Tuesday, May 8, 2012

Eleanor, Quiet No More

Eleanor, Quiet No More: The Life of Eleanor Roosevelt ~ by Doreen Rappaport, illustrated by Gary Kelley, 2009, children's biography, 9/10

Yes, that's the front cover of this book, in its entirety.  The book's title is on the back.  Here's a summary of the book:
Eleanor Roosevelt was raised in a privileged but stern Victorian household, with an affectionate but mostly absent father and a critical mother who made fun of her daughter's looks.  Alone and lonely for much of her childhood, Eleanor found solace in books and in the life of her lively and independent mind.  Her intellectual gifts and compassionate heart won her the admiration of many friends and the love of her future husband, Franklin Delano Roosevelt.

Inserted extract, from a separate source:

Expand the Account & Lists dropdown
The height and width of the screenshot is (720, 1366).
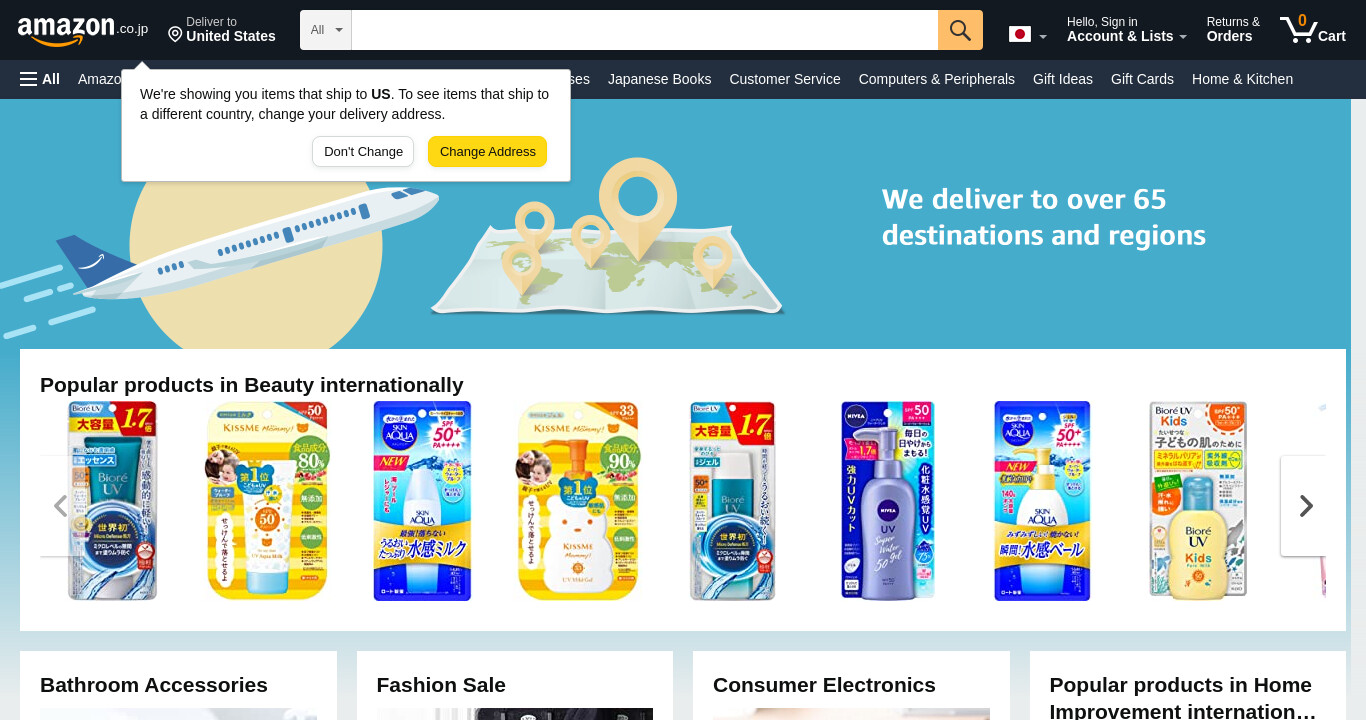pyautogui.click(x=1127, y=29)
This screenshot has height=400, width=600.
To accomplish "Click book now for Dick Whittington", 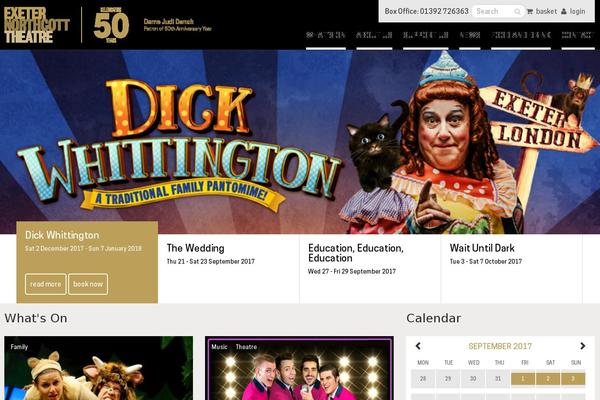I will (88, 284).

While other young women of her class were spending time at dances and parties, Eleanor devoted her energies to teaching children in New York City's poorest neighborhoods.  Later, she became the most socially and politically active and controversial First Lady America had ever seen.  Ambassador, activist, and champion of civil rights, Eleanor Roosevelt changed the soul of America forever.
Rappaport thanked a classroom of third graders for their honest appraisal of the book, so it was easy for me to read straight through this afternoon.   The author does a good job of making clear what Eleanor Roosevelt was like, as I remember her.  Here are a couple of quotes by Mrs. Roosevelt (the book has no page numbers).
"Do what you feel in your heart to be right for you'll be criticized anyway."
Eleanor learned to think for herself, partly because she had a teacher who "shocked [her] into thinking."  She was a woman ahead of her time.  Though she died in 1962, before President Johnson signed the Civil Rights Act of 1964, look at what she did "anyway," based on doing "what [she] felt in [her] heart to be right."  These words are enlarged and laid out as in the book.
The Daughters of the American Revolution 
refused to let the great black contralto 
Marian Anderson sing in their auditorium.  
Eleanor resigned from the group:
"To remain a member implies
approval of that action,"
she wrote in her newspaper column.
And millions read her words.
She arranged for Anderson to sing
at the Lincoln Memorial.
More than 75,000 Americans   black and white
came to hear her.
I rate this book 9 of 10, an excellent book.

Eleanor Roosevelt (1884-1962)
Bonus story:  When I checked this book out of the library for my roommate (yes, I read it before she did and can probably count it as Library Loot this week), the librarian told me a story.  A library patron who is in his 80s told her he once "babysat Eleanor."  I started doing the math, and that didn't add up.  But wait!  He worked at an airport somewhere, and Eleanor was the only person waiting for the only small plane scheduled to leave.  His boss told him to "take care of her."  So now this elderly gentleman has fun telling folks he "babysat Eleanor."  I think it's a sweet story, and it shows how people loved her.

3 comments:

Helen's Book Blog said...

Eleanor Roosevelt was such an amazing woman, I always tell myself I will read more about her.

Claire (The Captive Reader) said...

I think it is so important to have good quality biographies for child readers. I loved reading non-fiction from an early age and was always so disappointed by my library's small juvenile collection. Sounds like this is just the kind of book I would have loved to get my hands on when I was seven or eight and the illustrations look excellent.

bookishhobbit said...

I have been interested in Eleanor Roosevelt for a long time. I know some things about her from reading other biographies and history books, but never anything specifically devoted to her.